Enough With The Waiting
If you visit the page of Canon212 (something which you should do every day, as I do) you will see, scrolling down on the left hand side column, the
“number of days since Francis received the Cardinal’s Dubia on Amoris Laetitia”.
As I write this, the count is 188.
I will not, on this occasion, be silent about another fact: that even the Dubia came after an extremely long, certainly gravely culpable silence from the clergy en masse. Amoris Laetitia was published on 8 April 2016. Heck, it’s almost a year, and we are still awaiting for the first (cough) blessed Cardinal to openly say that the encyclical is rubbish.
Now, the Church is normally slow. She is slow because she is prudent, and she is slow because in many situations slowness is a good course of action. But you see, slowness must then be prudent and/or a good course of action. Slowness isn’t good in itself.
The Church is also traditionally slow because, traditionally, information used to travel very slowly. When the one or other heretic started to get notoriety in some more or less obscure part of Europe it would take months (or years) before the thing got to the ears of Rome. Then it would get an awful lot of time only to reliably confirm the information and get more details. Then there might be other distant bishops and cardinals to consult with. In short, the slowness wasn’t there because people just slept one year at a time on well-known facts. The slowness was there because that was the way the entire world was.
Today is different. A published encyclical will be read all over the planet in a matter of hours. A papal tweet (boy, what has the world come to!) is spread worldwide instantly. Information is exchanged with extreme rapidity.
The Cardinals knew as a fact, when they decided to make the Dubia public, that they had been told that Francis would not answer them. How does waiting six months change any of this? They were told. They got the memo. The decision was made.
If a private correction was to be made, the time was very fast after getting the news that the Pope had decided not to answer. There was no need for the crème de la crème of Catholic theology to assemble at the Sorbonne, after consulting with who knows how many others. There was no need to visit the King of France and procure his support (financial, if needed) for the planned action.
The correction should have been officially made a week or two after being informed the man does not want to do his job, and a very public rebuke and accusation of promoting heresy should have come a week or two after that.

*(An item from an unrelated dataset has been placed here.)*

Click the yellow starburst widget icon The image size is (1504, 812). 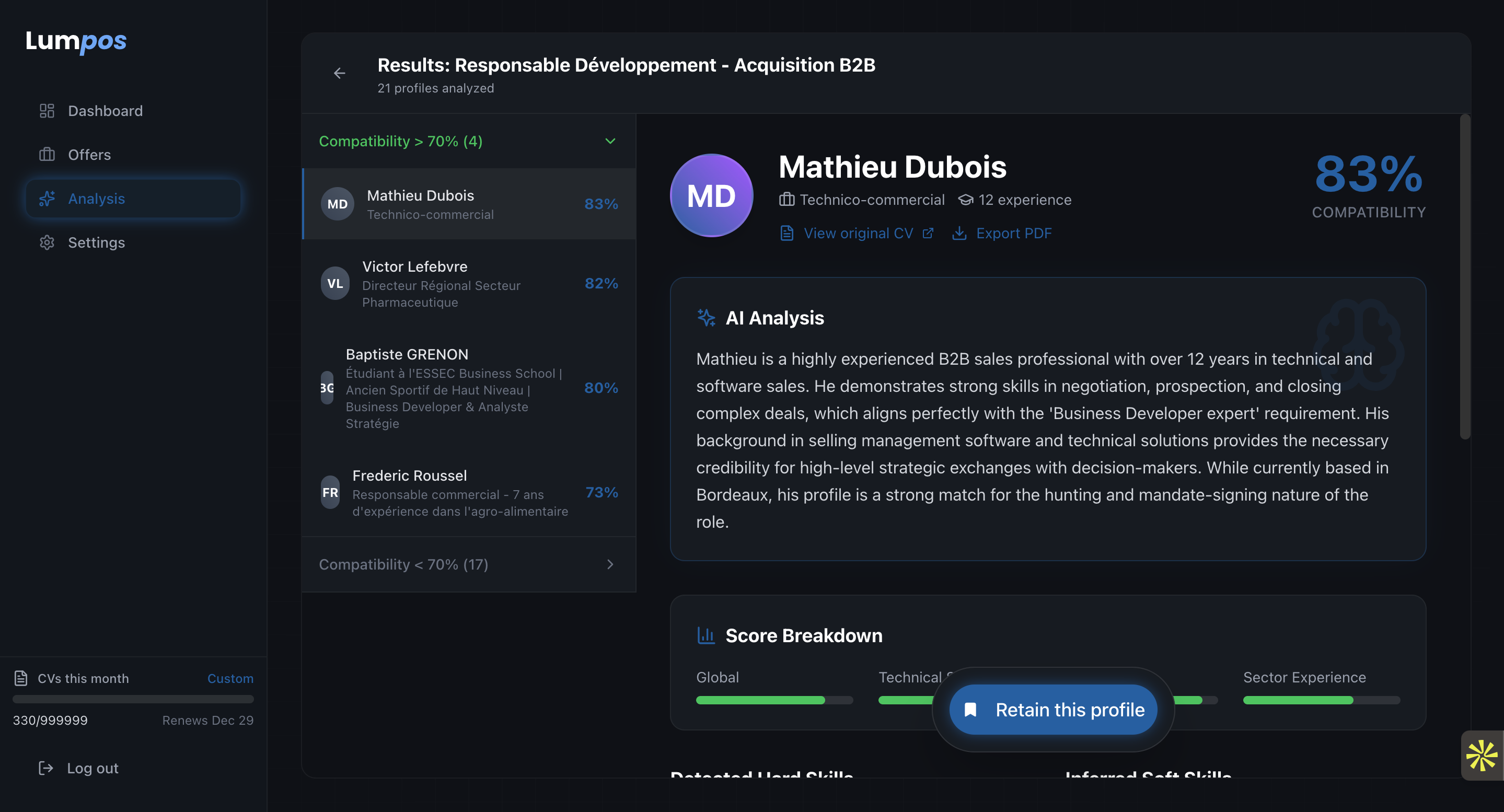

All the rest is meowing of scared kitten.
What it would seem it might happen now is that the mountain will give birth to a country mouse: a shame for the church as a whole and something that makes the Four Cardinals look, if possible, even worse than those who have shut up from the beginning; then the latter have at least not tried to make themselves beautiful with faithful Catholics and smuggle themselves as the defenders of Catholic orthodoxy.
Francis must be laughing all the way to the porta potty at seeing that his opponents are such little boys, so fearful and so scared of him that they will not dare to do anything after showing a very, very, very big mouth. To add insult to injury, we are made to wait even for the country mouse, as if a banal reassertion of Catholic doctrine (something I have heard in church, and even in V II churches, in no uncertain terms at least a dozen times since the publication of Amoris Laetitia) were such a momentous event showing anything but the monumental cowardice of these supposed Princes.
I might still be wrong, of course. The kitten might still wake up lions one day. But what I keep hearing is only the most disgraceful meowing.
Let the Cardinals speak and be done with this farce. If they speak plainly, then let the serious battle begin. If they limit themselves to the meowing the longer the wait, the worse the shame.